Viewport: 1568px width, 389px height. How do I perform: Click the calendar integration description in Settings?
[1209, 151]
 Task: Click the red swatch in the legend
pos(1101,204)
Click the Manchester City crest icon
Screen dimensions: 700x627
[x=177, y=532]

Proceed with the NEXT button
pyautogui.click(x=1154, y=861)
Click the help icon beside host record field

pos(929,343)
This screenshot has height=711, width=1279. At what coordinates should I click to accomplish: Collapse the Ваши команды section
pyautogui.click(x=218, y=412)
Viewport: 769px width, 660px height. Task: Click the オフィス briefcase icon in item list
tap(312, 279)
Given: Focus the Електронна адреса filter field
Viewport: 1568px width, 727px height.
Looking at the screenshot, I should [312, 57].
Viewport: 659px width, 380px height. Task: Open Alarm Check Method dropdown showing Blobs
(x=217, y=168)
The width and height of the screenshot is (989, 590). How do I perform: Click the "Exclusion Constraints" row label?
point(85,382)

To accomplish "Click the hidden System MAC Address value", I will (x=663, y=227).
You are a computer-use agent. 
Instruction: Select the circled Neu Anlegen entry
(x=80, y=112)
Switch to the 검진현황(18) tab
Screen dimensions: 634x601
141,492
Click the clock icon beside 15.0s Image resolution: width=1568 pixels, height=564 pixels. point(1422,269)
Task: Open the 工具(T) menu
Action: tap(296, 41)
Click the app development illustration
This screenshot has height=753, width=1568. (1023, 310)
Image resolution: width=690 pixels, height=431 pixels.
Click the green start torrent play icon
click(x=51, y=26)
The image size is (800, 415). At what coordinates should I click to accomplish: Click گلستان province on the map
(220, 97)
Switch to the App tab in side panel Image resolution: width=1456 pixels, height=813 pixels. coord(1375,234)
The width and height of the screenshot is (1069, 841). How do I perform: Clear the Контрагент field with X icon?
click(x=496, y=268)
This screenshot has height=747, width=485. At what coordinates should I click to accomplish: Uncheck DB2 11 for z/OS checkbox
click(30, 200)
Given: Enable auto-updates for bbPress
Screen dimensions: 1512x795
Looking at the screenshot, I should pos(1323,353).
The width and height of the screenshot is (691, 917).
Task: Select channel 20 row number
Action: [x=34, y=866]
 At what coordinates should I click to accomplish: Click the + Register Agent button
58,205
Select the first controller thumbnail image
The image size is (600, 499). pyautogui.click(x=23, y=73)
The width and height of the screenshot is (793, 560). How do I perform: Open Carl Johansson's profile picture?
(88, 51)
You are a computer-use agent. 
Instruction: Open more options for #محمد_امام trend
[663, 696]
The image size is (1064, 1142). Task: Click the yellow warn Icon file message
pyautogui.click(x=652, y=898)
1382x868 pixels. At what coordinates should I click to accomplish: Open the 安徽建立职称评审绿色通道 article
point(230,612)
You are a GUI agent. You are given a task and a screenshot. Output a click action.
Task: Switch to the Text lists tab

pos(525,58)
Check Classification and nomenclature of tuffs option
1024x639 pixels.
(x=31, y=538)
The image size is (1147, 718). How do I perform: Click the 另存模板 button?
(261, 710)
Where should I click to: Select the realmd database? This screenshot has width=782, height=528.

.....

- **Goal**:
Copy out every item above word for word, with no changes.

- **Exercise solution**:
Viewport: 1568px width, 389px height. How do I perform: Click the calendar integration description in Settings?
[1209, 151]
 Task: Click the red swatch in the legend
pos(1101,204)
Click the Manchester City crest icon
Screen dimensions: 700x627
[x=177, y=532]

Proceed with the NEXT button
pyautogui.click(x=1154, y=861)
Click the help icon beside host record field

pos(929,343)
This screenshot has height=711, width=1279. At what coordinates should I click to accomplish: Collapse the Ваши команды section
pyautogui.click(x=218, y=412)
Viewport: 769px width, 660px height. Task: Click the オフィス briefcase icon in item list
tap(312, 279)
Given: Focus the Електронна адреса filter field
Viewport: 1568px width, 727px height.
Looking at the screenshot, I should [312, 57].
Viewport: 659px width, 380px height. Task: Open Alarm Check Method dropdown showing Blobs
(x=217, y=168)
The width and height of the screenshot is (989, 590). How do I perform: Click the "Exclusion Constraints" row label?
point(85,382)

To accomplish "Click the hidden System MAC Address value", I will (x=663, y=227).
You are a computer-use agent. 
Instruction: Select the circled Neu Anlegen entry
(x=80, y=112)
Switch to the 검진현황(18) tab
Screen dimensions: 634x601
141,492
Click the clock icon beside 15.0s Image resolution: width=1568 pixels, height=564 pixels. point(1422,269)
Task: Open the 工具(T) menu
Action: tap(296, 41)
Click the app development illustration
This screenshot has height=753, width=1568. (1023, 310)
Image resolution: width=690 pixels, height=431 pixels.
Click the green start torrent play icon
click(x=51, y=26)
The image size is (800, 415). At what coordinates should I click to accomplish: Click گلستان province on the map
(220, 97)
Switch to the App tab in side panel Image resolution: width=1456 pixels, height=813 pixels. coord(1375,234)
The width and height of the screenshot is (1069, 841). How do I perform: Clear the Контрагент field with X icon?
click(x=496, y=268)
This screenshot has height=747, width=485. At what coordinates should I click to accomplish: Uncheck DB2 11 for z/OS checkbox
click(30, 200)
Given: Enable auto-updates for bbPress
Screen dimensions: 1512x795
Looking at the screenshot, I should pos(1323,353).
The width and height of the screenshot is (691, 917).
Task: Select channel 20 row number
Action: [x=34, y=866]
 At what coordinates should I click to accomplish: Click the + Register Agent button
58,205
Select the first controller thumbnail image
The image size is (600, 499). pyautogui.click(x=23, y=73)
The width and height of the screenshot is (793, 560). How do I perform: Open Carl Johansson's profile picture?
(88, 51)
You are a computer-use agent. 
Instruction: Open more options for #محمد_امام trend
[663, 696]
The image size is (1064, 1142). Task: Click the yellow warn Icon file message
pyautogui.click(x=652, y=898)
1382x868 pixels. At what coordinates should I click to accomplish: Open the 安徽建立职称评审绿色通道 article
point(230,612)
You are a GUI agent. You are given a task and a screenshot. Output a click action.
Task: Switch to the Text lists tab

pos(525,58)
Check Classification and nomenclature of tuffs option
1024x639 pixels.
(x=31, y=538)
The image size is (1147, 718). How do I perform: Click the 另存模板 button?
(261, 710)
Where should I click to: Select the realmd database? This screenshot has width=782, height=528.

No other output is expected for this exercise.